Saved entries

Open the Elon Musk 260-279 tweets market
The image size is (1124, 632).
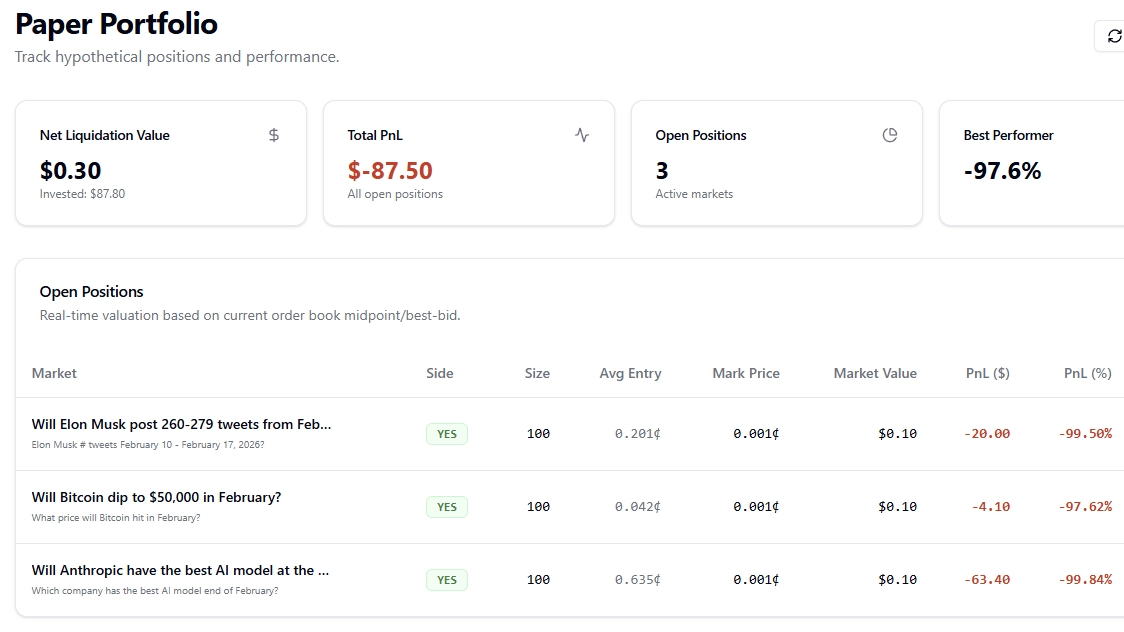click(x=181, y=424)
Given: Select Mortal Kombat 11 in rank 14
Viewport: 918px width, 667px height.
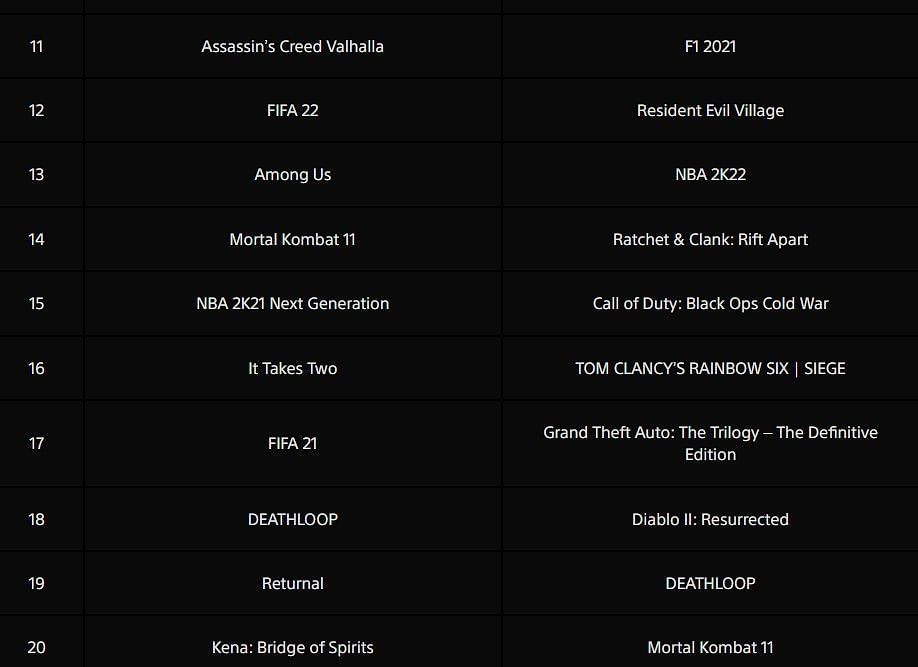Looking at the screenshot, I should (x=292, y=239).
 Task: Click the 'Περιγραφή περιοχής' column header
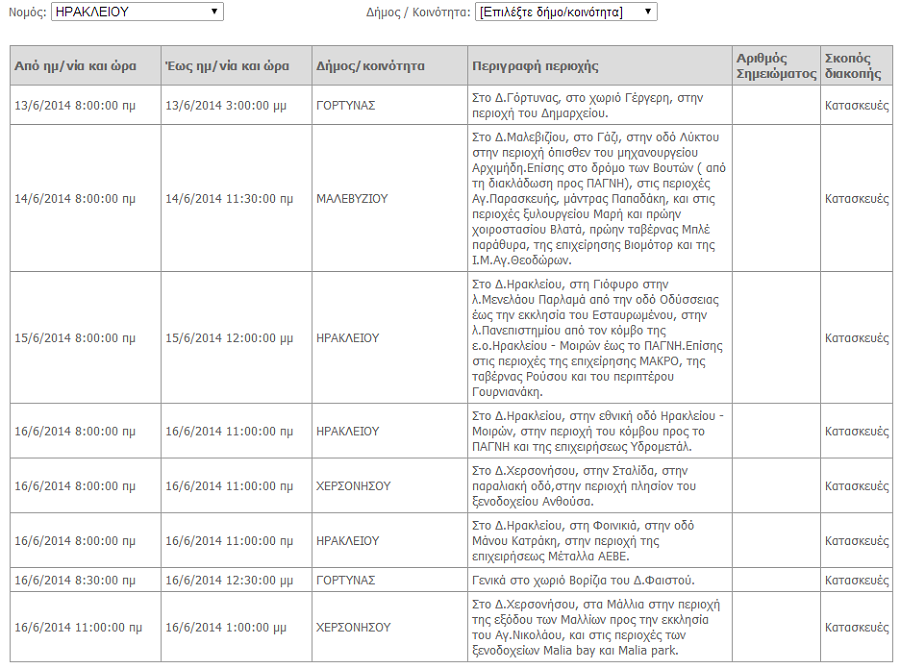tap(535, 66)
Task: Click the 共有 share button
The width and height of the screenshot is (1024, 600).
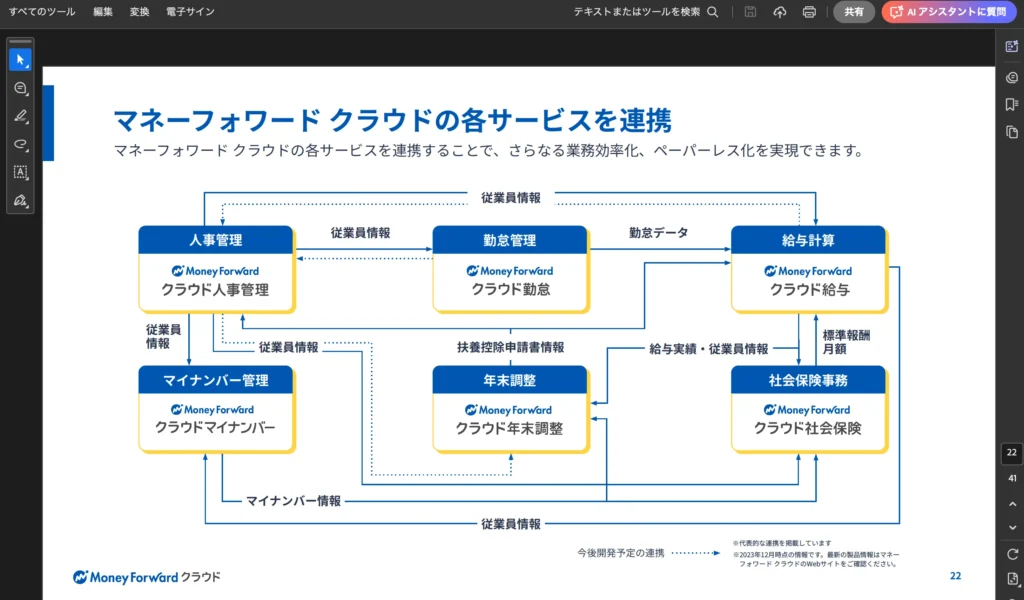Action: click(854, 12)
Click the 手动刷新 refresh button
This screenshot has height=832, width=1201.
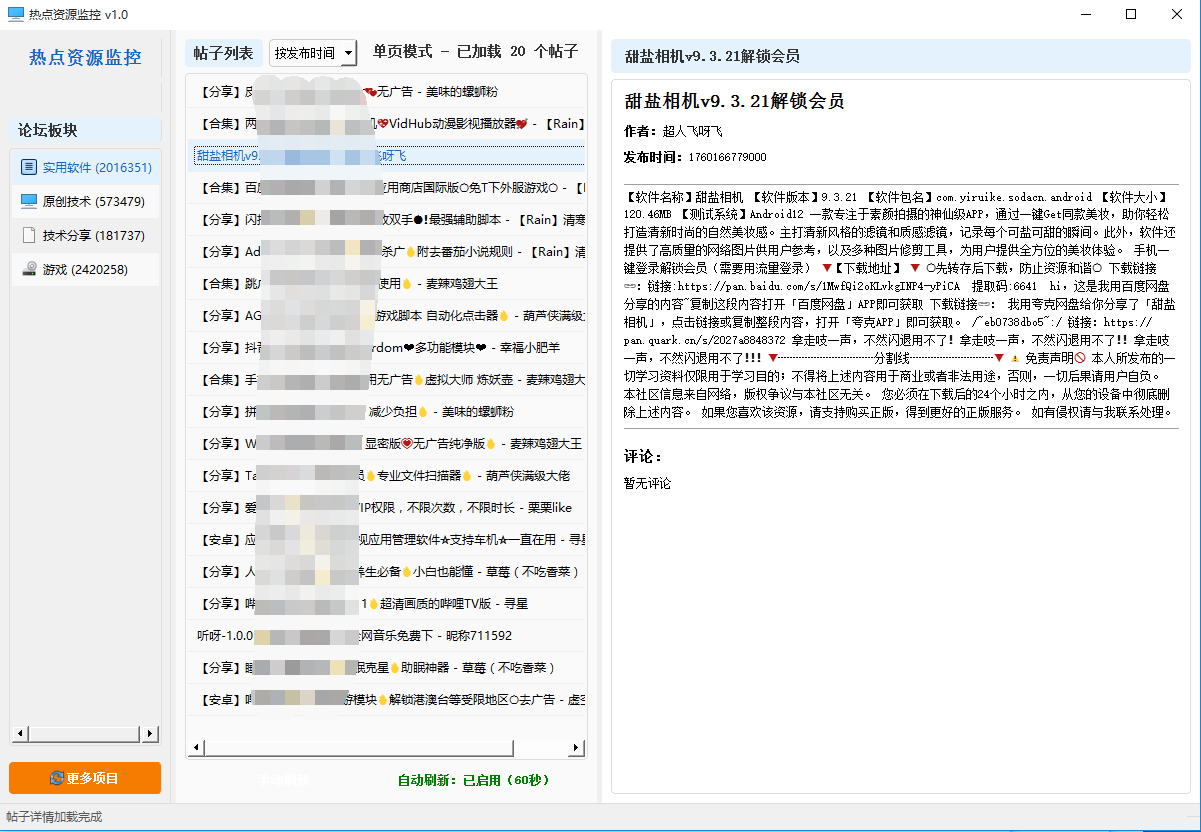(283, 780)
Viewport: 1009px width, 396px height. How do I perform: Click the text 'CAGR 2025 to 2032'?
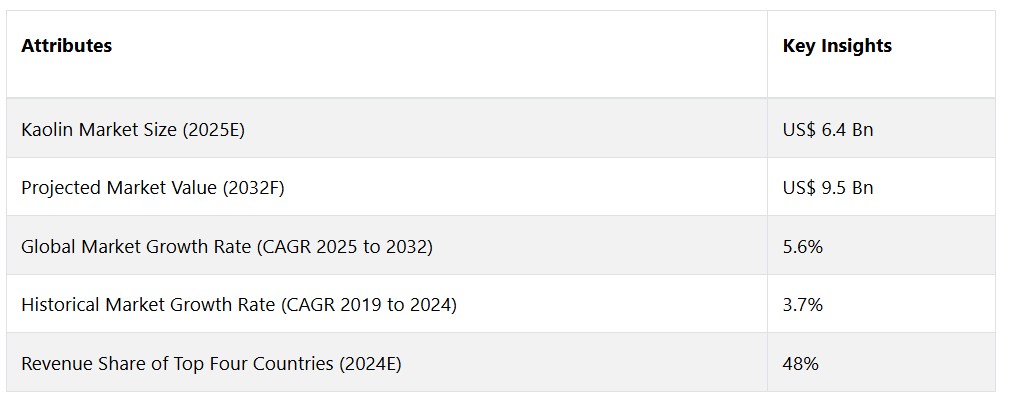(344, 247)
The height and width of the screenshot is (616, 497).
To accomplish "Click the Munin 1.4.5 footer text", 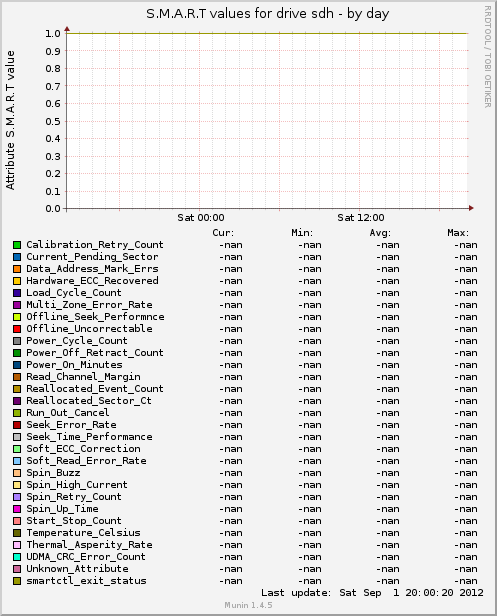I will coord(248,605).
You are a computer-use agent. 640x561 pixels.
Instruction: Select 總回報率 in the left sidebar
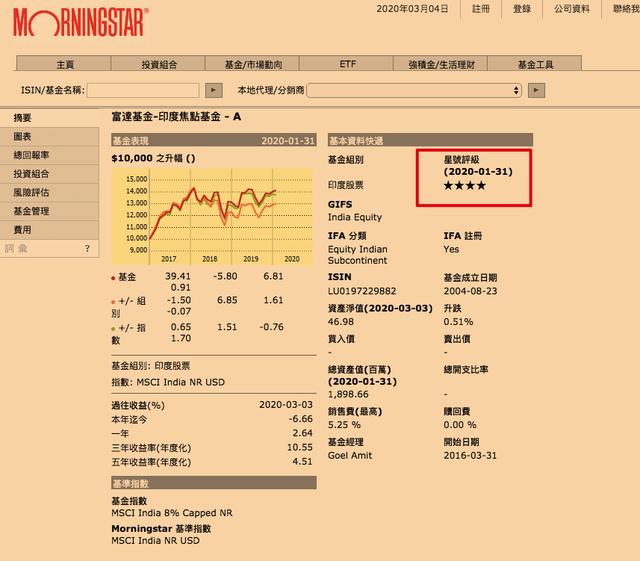[x=31, y=156]
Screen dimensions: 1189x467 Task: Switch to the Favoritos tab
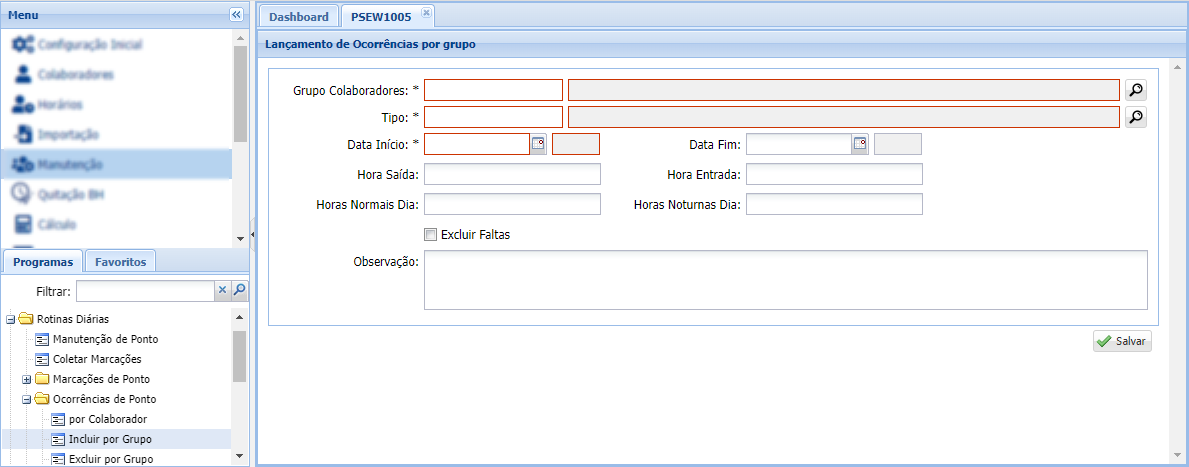(x=120, y=262)
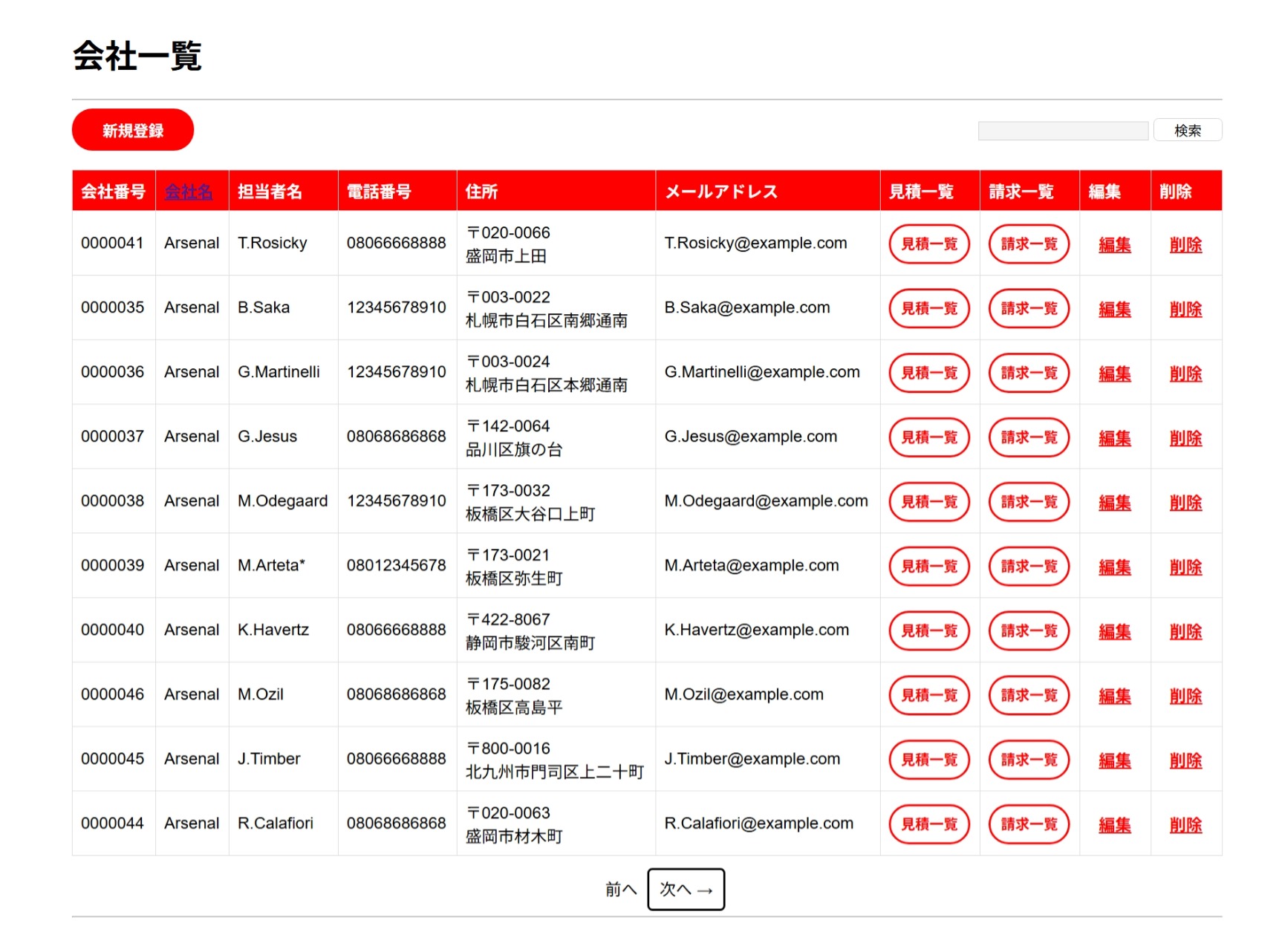Go to previous page with 前へ

click(x=621, y=889)
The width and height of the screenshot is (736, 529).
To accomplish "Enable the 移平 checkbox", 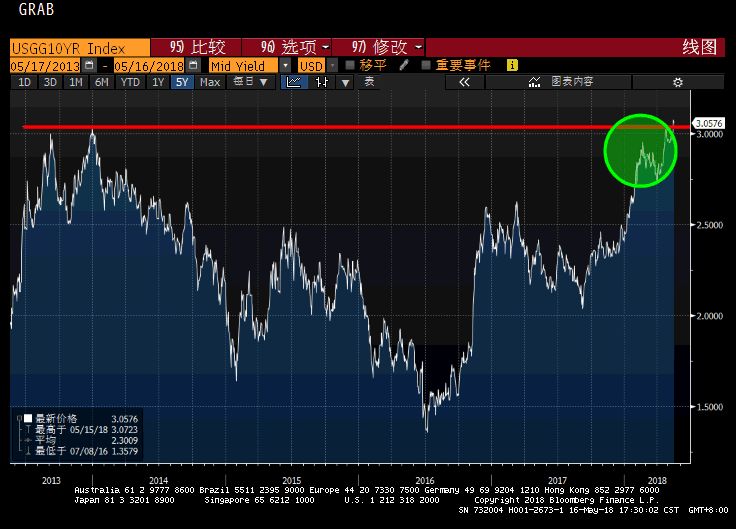I will (x=350, y=65).
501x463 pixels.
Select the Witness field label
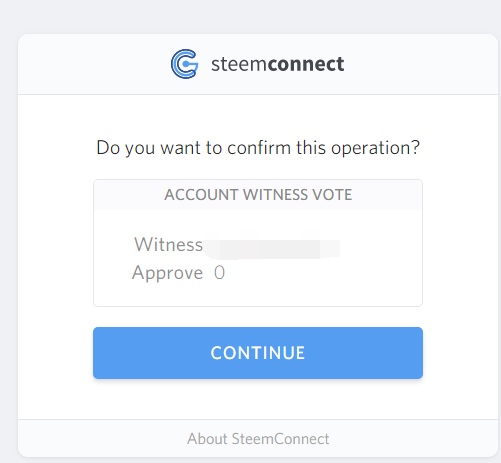tap(168, 244)

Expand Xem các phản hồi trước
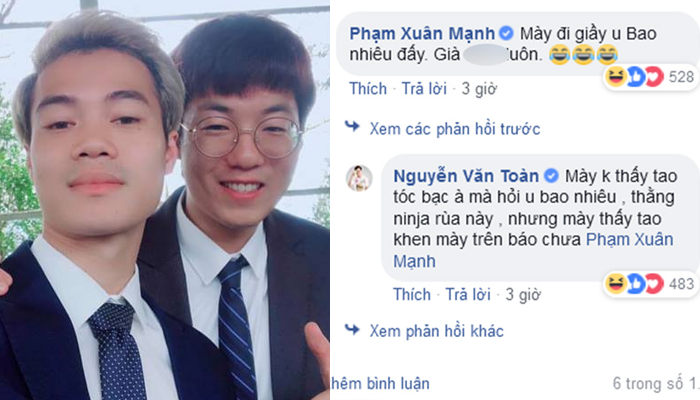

▶ **GOAL OF THE EXERCISE**
Go through the records above and, whenever a line includes the word "pixels", copy it.

▶ **RESULT OF THIS EXERCISE**
You are a computer-use agent. 640x561 pixels.
501x463 pixels.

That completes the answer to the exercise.